Вопрос был только один - у мамы: - А почему так происходит?
- Потому что примерно десять лет назад в иммунной системе Светы произошел сбой. Это единственная известная причина.
У меня вопросов не было. Из того, что объяснил профессор, было очевидно: я сама не могу влиять на ситуацию, а если я что должна, так это послушно следовать указаниям врачей. Обидно и страшно, когда не решаешь в собственной жизни. Ну и ладно, если так... Утопая в размышлениях, я все же заметила нерешительное движение руки профессора - и вот он гладит меня по плечу: раз, два, три. "Господи, неужели правда происходит что-то серьезное???"

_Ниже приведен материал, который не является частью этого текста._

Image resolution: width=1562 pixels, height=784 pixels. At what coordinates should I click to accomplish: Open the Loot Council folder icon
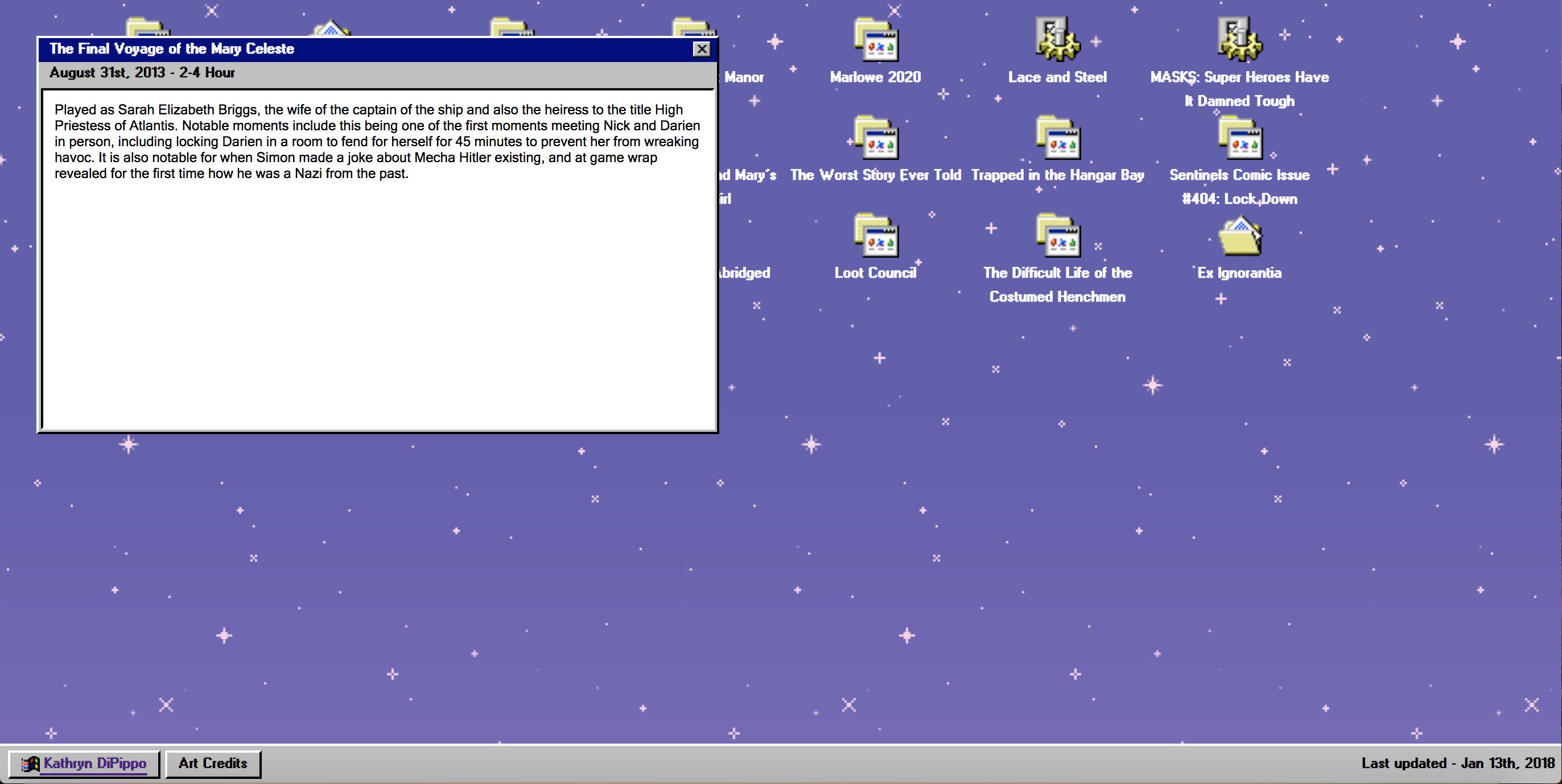(875, 236)
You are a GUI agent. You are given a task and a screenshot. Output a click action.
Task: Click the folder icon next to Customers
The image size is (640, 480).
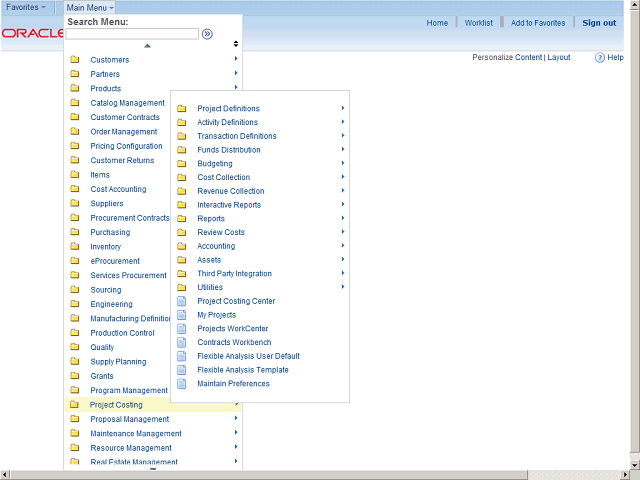point(75,60)
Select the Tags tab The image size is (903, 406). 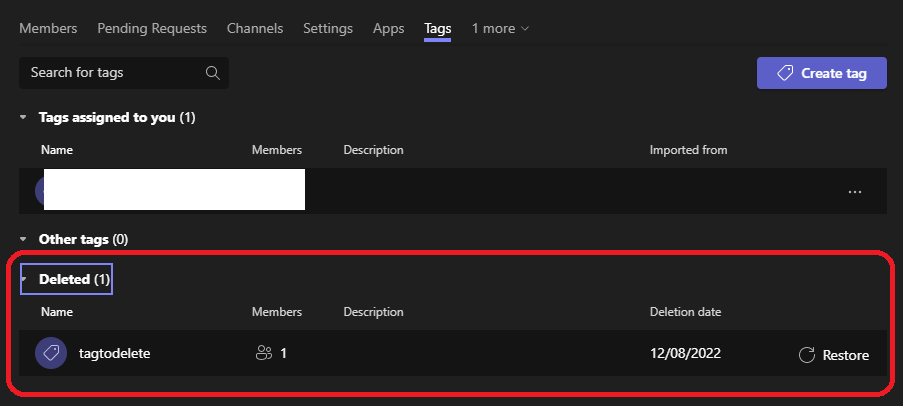438,29
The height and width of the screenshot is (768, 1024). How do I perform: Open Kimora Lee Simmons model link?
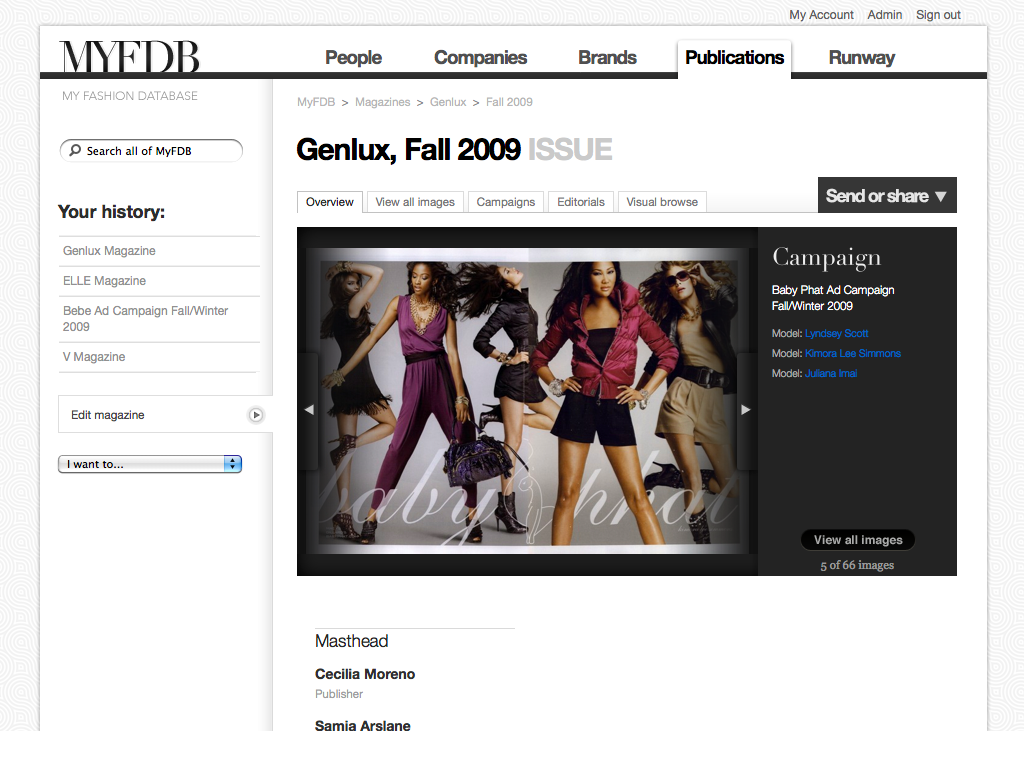852,354
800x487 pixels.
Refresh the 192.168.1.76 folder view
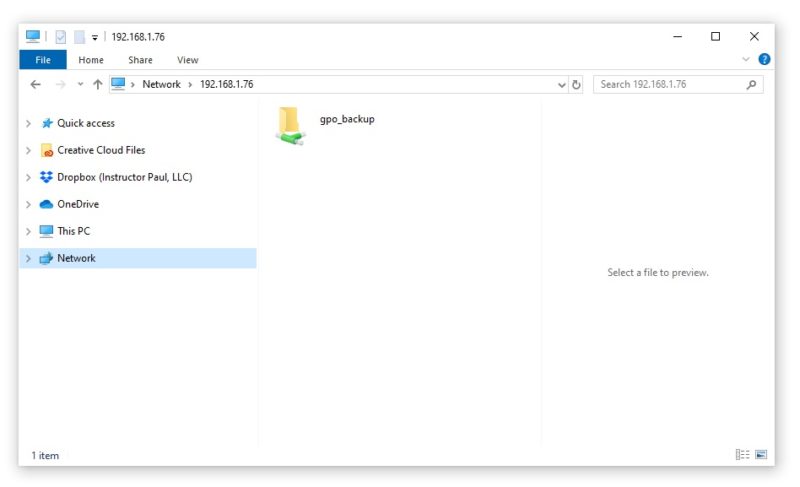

Рецидив - очень, очень сильное слово.
Ты можешь сколько угодно храбриться и делать вид, что не боишься, что готов к вызовам; но эта твоя храбрость не выдержит внезапного удара нового витка заболевания.

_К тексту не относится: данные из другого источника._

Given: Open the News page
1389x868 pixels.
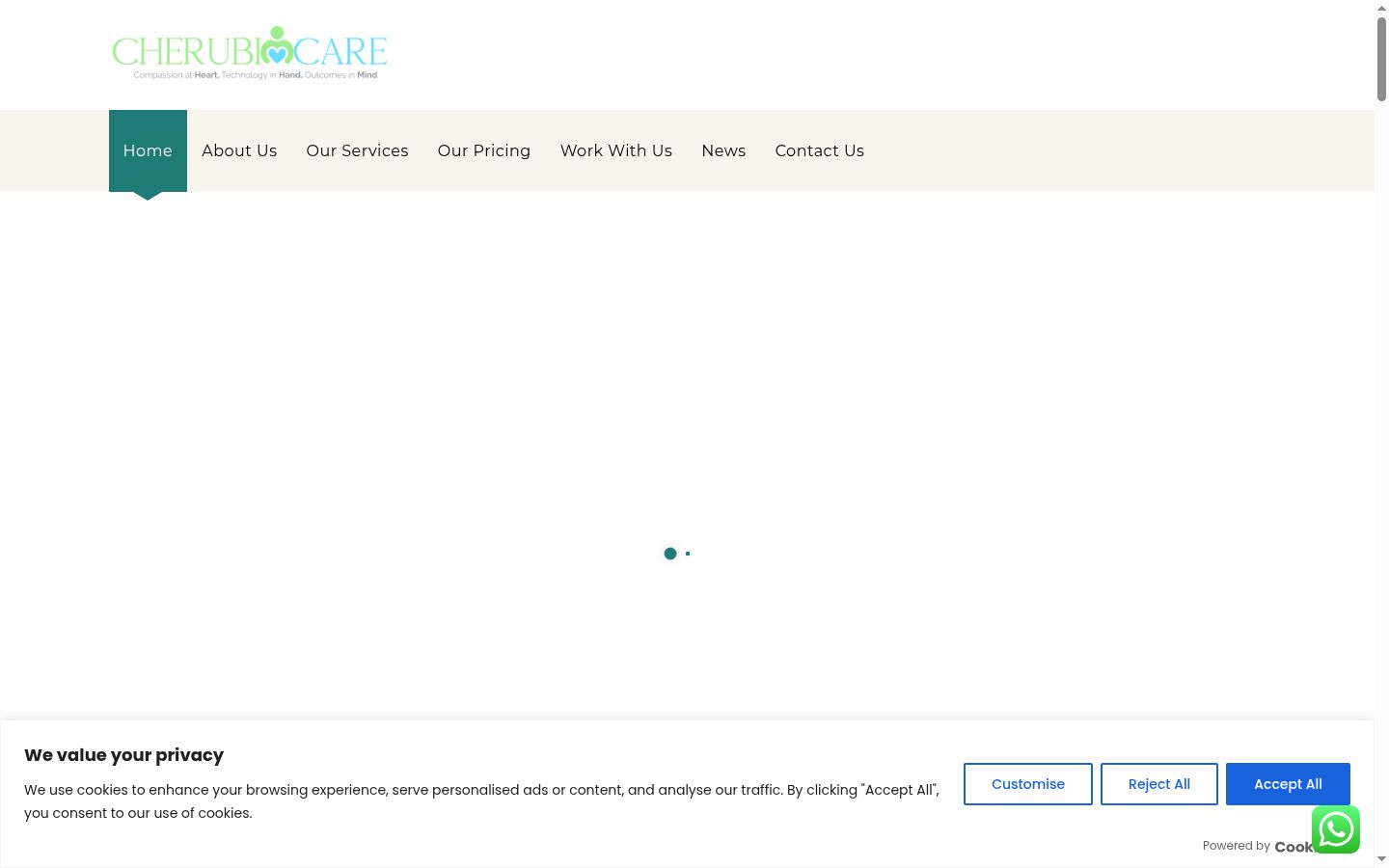Looking at the screenshot, I should [723, 151].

Рецидив атакует тебя полностью, потому что страдает не только тело, но и твой внутренний мир. И пока организм ищет способы сохранить и продолжить жизнь, голова и сердце работают в обратном направлении. Твоя защита при очередной встрече с болезнью - то, что ты есть, и то, что тебе удалось пережить и осмыслить. И если не успеть (читай - не набраться смелости) в период затишья объединить все прожитое в предыдущие разы и привязать к себе, щит будет очень тонким. "Первый раз прощается, второй раз запрещается..." - мои отношения с рецидивами похожи на текст детской игры. Первый рецидив - случайность, второй - досадная случайность, третий вызывает сопротивление. Только в тексте игры четвертый случай не предусмотрен, и тут мне придется формулировать самостоятельно. Что может происходить в голове и сердце, когда заканчивается допустимое количество попыток?...
Как вариант - может начаться бесконечность.

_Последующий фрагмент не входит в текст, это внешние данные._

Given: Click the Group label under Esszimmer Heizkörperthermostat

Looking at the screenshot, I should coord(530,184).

Даже если я знаю высоту гор и глубину моря, имею пятерку по ОБЖ и умею плавать, - куда мне тягаться с вечностью?
Когда я работала прошлой осенью в Сочи, после длинного дня уходила домой по берегу, а в выходные часто уезжала в горы. Все это после петербургской плоскости казалось удивительным и странным. Всматриваясь в крупные вечерние волны, дразнящие пустой пляж, я чувствовала, что темная вода способна смыть любые проблемы с моего лица и с моей жизни - в метафорическом и прямом смыслах. Рассматривая горный лес с высоты кабинки фуникулера, я воображала, что мое маленькое тело оказывается между деревьями и остается там навечно, потому что лес и горы по сравнению со мной огромны. Я чувствовала восторг, но его перекрывала абсолютная власть природы. Даже если я знаю высоту гор и глубину моря, имею пятерку по ОБЖ и умею плавать, - куда мне тягаться с вечностью?
Примерно так сейчас и развиваются мои отношения с болезнью. И именно поэтому я вряд ли смогу ее полюбить: власть, даже восторженно встреченная, - это другая история.